## What this task involves
Exactly the lines below from the one with "Where should I click to: Click the sharing" up to and including the one with "Viewport: 1568px width, 744px height." make up the answer, with nothing else added.

[[ Exercise input open ]]

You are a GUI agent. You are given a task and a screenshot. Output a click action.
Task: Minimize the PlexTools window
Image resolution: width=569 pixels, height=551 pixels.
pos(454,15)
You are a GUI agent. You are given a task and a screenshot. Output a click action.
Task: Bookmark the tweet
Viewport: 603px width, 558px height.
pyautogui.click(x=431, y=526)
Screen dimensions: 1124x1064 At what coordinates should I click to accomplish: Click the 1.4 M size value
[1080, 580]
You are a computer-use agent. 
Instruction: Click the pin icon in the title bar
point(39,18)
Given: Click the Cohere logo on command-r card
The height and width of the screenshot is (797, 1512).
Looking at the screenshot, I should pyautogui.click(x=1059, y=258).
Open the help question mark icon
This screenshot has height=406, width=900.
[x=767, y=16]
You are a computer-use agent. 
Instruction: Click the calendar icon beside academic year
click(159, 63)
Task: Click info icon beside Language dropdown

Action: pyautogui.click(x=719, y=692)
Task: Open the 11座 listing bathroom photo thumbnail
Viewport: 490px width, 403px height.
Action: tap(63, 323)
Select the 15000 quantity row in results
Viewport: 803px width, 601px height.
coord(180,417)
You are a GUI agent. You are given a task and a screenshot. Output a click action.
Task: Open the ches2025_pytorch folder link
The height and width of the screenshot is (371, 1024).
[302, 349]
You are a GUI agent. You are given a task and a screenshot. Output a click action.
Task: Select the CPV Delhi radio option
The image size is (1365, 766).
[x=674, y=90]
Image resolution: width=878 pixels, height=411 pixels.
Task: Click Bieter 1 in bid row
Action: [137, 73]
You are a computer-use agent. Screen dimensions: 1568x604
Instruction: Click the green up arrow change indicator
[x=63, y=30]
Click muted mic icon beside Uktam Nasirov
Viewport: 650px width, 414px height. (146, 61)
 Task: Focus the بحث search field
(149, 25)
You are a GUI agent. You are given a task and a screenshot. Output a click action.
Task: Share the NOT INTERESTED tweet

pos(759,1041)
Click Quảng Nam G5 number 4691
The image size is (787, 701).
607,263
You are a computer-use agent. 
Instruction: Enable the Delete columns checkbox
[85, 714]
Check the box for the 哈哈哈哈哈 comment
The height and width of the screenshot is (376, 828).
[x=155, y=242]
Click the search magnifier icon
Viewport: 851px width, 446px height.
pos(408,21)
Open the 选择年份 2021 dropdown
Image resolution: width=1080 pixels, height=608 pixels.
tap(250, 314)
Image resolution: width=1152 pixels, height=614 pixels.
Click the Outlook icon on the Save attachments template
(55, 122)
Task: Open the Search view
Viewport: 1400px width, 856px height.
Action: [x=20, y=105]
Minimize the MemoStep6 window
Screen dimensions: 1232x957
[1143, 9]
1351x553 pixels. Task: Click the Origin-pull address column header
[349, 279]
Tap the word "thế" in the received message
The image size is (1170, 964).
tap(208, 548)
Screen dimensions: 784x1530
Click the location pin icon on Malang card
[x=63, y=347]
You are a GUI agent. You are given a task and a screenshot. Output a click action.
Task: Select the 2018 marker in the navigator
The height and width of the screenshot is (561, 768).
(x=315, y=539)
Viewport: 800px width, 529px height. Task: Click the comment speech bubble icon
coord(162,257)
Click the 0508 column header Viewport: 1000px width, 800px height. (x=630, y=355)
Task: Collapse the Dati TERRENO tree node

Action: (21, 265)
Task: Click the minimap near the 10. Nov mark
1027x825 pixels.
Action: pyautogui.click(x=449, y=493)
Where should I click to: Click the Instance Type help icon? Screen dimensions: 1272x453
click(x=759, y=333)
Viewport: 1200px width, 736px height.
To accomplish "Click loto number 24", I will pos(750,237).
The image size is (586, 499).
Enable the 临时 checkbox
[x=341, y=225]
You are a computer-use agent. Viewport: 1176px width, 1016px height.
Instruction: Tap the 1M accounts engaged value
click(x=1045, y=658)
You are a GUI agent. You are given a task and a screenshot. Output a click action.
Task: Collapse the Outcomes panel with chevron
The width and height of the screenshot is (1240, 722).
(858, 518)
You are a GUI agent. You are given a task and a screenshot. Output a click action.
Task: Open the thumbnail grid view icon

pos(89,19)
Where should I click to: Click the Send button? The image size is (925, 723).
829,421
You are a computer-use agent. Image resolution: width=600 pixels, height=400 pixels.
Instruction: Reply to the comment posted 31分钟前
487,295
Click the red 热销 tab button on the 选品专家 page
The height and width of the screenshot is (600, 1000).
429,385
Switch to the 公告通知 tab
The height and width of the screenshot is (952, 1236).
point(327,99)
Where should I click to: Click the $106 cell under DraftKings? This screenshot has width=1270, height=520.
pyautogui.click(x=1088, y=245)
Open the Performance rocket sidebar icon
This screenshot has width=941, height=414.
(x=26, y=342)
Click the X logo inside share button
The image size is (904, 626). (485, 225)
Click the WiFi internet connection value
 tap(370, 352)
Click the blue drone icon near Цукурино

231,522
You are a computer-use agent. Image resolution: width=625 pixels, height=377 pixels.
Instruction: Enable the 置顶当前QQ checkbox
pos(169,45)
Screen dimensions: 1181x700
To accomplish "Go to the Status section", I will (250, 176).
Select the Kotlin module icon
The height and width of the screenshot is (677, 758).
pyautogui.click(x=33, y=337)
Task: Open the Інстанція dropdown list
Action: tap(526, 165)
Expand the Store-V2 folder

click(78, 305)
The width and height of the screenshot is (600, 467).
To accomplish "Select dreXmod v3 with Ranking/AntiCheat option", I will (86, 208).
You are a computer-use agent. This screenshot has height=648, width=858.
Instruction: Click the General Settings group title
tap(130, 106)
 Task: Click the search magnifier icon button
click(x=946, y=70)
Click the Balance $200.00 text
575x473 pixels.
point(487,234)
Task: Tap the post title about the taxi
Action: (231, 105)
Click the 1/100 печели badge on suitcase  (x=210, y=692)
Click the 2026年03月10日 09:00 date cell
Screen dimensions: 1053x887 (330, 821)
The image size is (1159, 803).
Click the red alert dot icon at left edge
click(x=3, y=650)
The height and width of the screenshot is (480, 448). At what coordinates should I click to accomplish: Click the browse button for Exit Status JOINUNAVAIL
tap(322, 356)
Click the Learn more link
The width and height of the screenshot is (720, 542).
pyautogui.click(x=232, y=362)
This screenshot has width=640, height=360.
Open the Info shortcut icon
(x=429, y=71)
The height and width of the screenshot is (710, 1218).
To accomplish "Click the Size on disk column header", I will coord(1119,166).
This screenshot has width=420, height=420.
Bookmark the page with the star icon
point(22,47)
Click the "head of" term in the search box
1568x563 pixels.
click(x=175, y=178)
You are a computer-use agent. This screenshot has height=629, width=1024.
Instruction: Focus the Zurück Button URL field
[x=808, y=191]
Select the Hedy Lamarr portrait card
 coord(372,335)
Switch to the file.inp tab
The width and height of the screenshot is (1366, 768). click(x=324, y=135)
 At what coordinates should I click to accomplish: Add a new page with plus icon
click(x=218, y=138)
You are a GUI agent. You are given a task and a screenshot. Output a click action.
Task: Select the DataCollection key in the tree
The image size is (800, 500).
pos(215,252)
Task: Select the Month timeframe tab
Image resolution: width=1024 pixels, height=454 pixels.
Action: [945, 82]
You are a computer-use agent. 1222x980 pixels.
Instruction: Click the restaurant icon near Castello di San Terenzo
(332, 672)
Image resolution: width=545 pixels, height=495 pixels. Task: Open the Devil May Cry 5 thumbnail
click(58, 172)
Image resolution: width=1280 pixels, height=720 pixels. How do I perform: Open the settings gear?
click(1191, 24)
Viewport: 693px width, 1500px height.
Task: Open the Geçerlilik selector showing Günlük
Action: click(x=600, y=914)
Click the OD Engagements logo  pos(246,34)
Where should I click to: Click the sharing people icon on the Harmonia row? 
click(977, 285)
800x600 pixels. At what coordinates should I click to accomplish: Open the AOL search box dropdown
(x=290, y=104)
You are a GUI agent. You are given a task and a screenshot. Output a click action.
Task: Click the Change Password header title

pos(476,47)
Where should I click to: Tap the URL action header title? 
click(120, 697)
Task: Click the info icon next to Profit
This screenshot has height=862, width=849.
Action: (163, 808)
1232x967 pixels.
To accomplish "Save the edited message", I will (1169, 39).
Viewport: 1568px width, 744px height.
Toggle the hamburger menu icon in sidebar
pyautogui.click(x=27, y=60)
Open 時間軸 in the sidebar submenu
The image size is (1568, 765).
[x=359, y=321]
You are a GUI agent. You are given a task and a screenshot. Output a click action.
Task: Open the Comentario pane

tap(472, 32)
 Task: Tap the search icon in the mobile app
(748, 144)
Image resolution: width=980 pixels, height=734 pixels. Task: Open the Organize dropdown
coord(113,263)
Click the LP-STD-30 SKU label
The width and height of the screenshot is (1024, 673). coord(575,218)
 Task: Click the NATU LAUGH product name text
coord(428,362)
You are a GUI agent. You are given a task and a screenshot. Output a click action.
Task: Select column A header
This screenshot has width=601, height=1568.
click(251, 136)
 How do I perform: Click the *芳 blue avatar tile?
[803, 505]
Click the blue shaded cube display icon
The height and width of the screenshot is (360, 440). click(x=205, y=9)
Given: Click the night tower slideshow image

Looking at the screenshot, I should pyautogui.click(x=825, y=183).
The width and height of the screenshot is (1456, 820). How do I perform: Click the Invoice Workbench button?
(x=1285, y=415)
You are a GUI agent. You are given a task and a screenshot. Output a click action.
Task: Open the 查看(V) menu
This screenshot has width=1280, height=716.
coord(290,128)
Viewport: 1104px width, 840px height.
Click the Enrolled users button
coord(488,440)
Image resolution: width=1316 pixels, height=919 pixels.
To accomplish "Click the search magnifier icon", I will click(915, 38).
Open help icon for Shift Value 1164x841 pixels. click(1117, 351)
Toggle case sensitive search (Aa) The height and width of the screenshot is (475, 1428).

[[ Exercise input closed ]]

## Task solution
Where should I click to: Click the sharing people icon on the Harmonia row? 
click(977, 285)
800x600 pixels. At what coordinates should I click to accomplish: Open the AOL search box dropdown
(x=290, y=104)
You are a GUI agent. You are given a task and a screenshot. Output a click action.
Task: Click the Change Password header title

pos(476,47)
Where should I click to: Tap the URL action header title? 
click(120, 697)
Task: Click the info icon next to Profit
This screenshot has height=862, width=849.
Action: (163, 808)
1232x967 pixels.
To accomplish "Save the edited message", I will (1169, 39).
Viewport: 1568px width, 744px height.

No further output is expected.